# Need help getting hay field started.



## ClarksvilleTx (Dec 31, 2011)

Hey everyone, I know this question will make a lot of you just fall out laughing but, here goes. I just bought 63 acres in Clarksville, Tx. It has been cultivated in the past"a while back", but I just want to make it a grazing pasture for animals. I wont be retireing from the Army for another 5 years or so, but I wanted to get hay for either renting it out for bailing until I build on it. The land is clear, flat, soft, and no irrigation. I'm a simple man and to be honest dont understand a lot of farm jargon, but I'm pretty smart for an Infantry Platoon Sergeant. Any advice on the subject would be greatly appreciated. Also I saw a post early about a seminar in Waco, is there one comming up this new year also? I live in Copperas Cove right now while I am stationed at Fort Hood and Waco is only 45 minutes away thats something that I would be interested in going to and learning some new things. I was thinking Tifton 85 from things I have read, but like I said I dont know anything about the subject. All replies are welcome and appreciated. Thank you.


----------



## kyfred (Dec 23, 2009)

Thanks for your service to our country. I am in Ky but if I were in your shoes talk to some neighbors and see what they have or would recommend . I would check with your county extension agent also. Those guys are a wealth of info and get paid to help with questions like yours also. There will be others on this site that will have good information for you also.


----------



## Tim/South (Dec 12, 2011)

I second both talking to neighbors and the extension agent.
I remember years ago not feeling "worthy" enough to call the county agent. He was more than easy to work with. He actually liked talking to a farmer type as he said most of his calls were from people wanting to plant flowers or green fields.

I am from a different area of the country and am very interested in the Tifton 85. I have an established field of Alicia Bermuda and am going to plant 17 acres in some type pasture/hay this coming year. I will be following this conversation.

Congratulations for serving this nation long enough to be close to retirement.


----------



## ClarksvilleTx (Dec 31, 2011)

I'm not really sure what the county agent is, unless its the Agriculture Department, is that it?


----------



## Mike120 (May 4, 2009)

• • •

# EXERCISE INSTRUCTIONS:
a – In the forum thread above, what variety of Bermuda grass does Tim/South already have in an established field?
b – Reproduce the stretch of the forum thread above that opens with the words "## kyfred (Dec" and closes with "the extension agent.".

• • •

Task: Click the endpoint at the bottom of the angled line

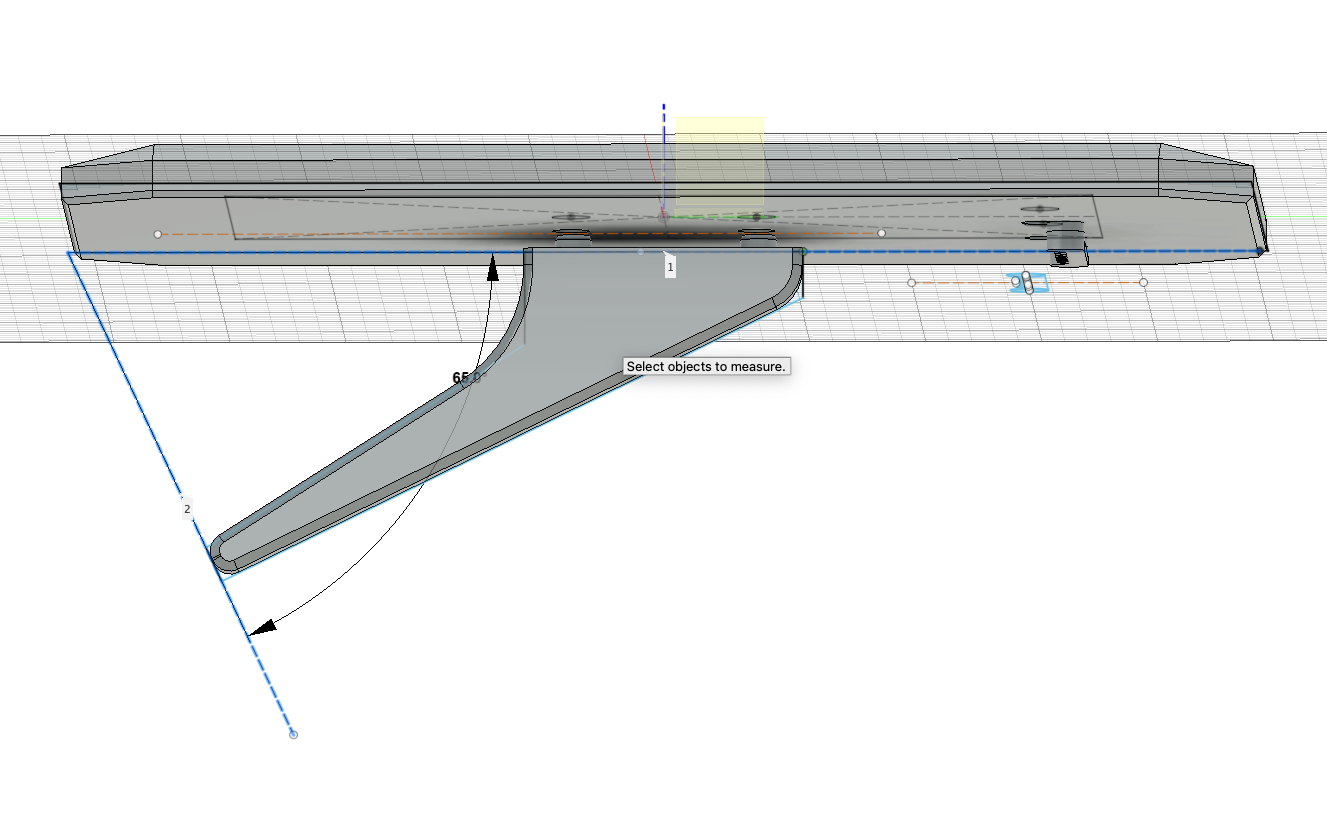Action: pos(291,735)
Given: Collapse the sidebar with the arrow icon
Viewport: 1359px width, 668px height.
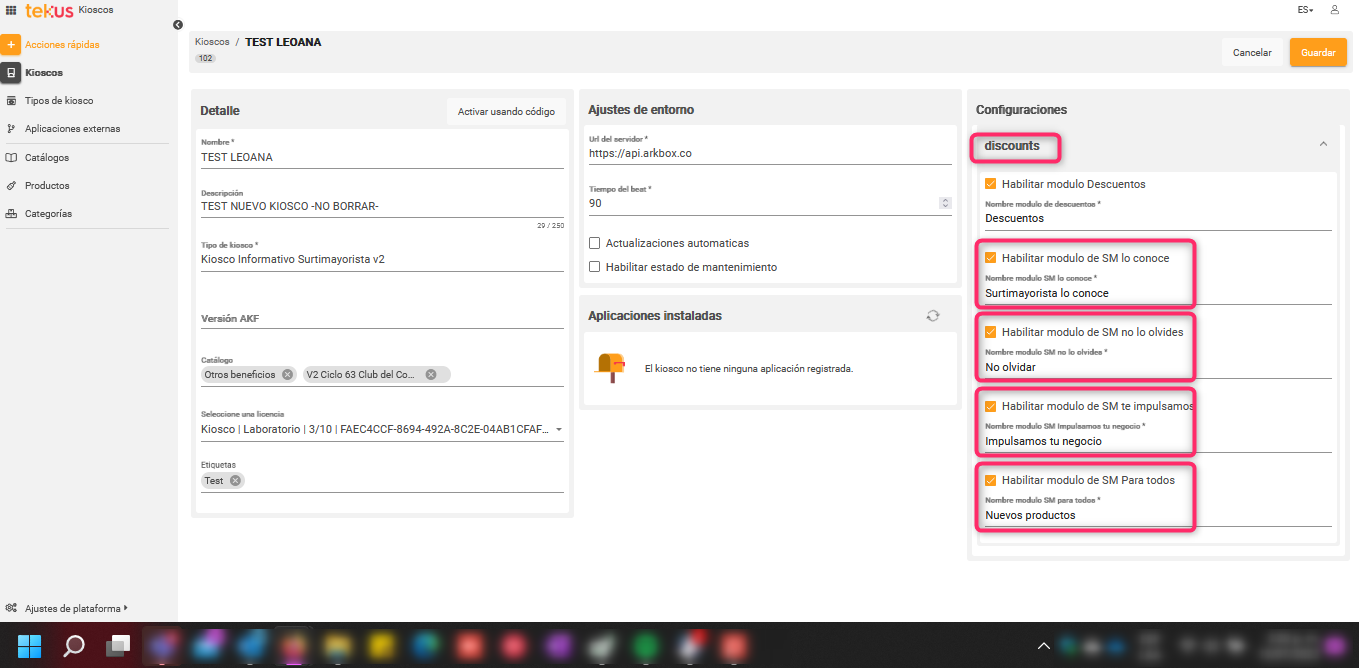Looking at the screenshot, I should pyautogui.click(x=178, y=25).
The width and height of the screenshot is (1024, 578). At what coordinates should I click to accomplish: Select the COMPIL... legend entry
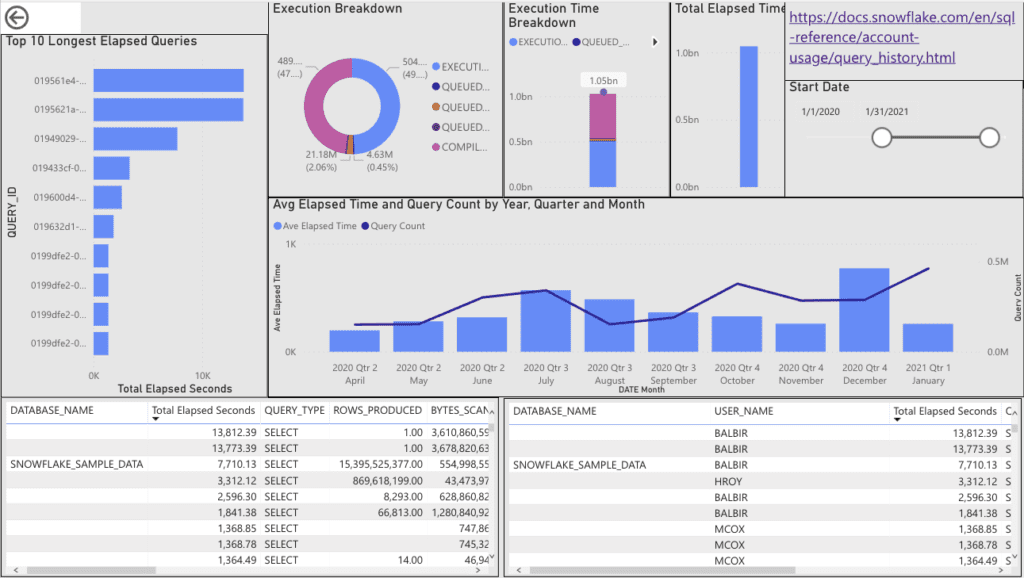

• • •

# RESULTS OF THE TASKS:
a – Alicia Bermuda

b –
## kyfred (Dec 23, 2009)

Thanks for your service to our country. I am in Ky but if I were in your shoes talk to some neighbors and see what they have or would recommend . I would check with your county extension agent also. Those guys are a wealth of info and get paid to help with questions like yours also. There will be others on this site that will have good information for you also.


----------



## Tim/South (Dec 12, 2011)

I second both talking to neighbors and the extension agent.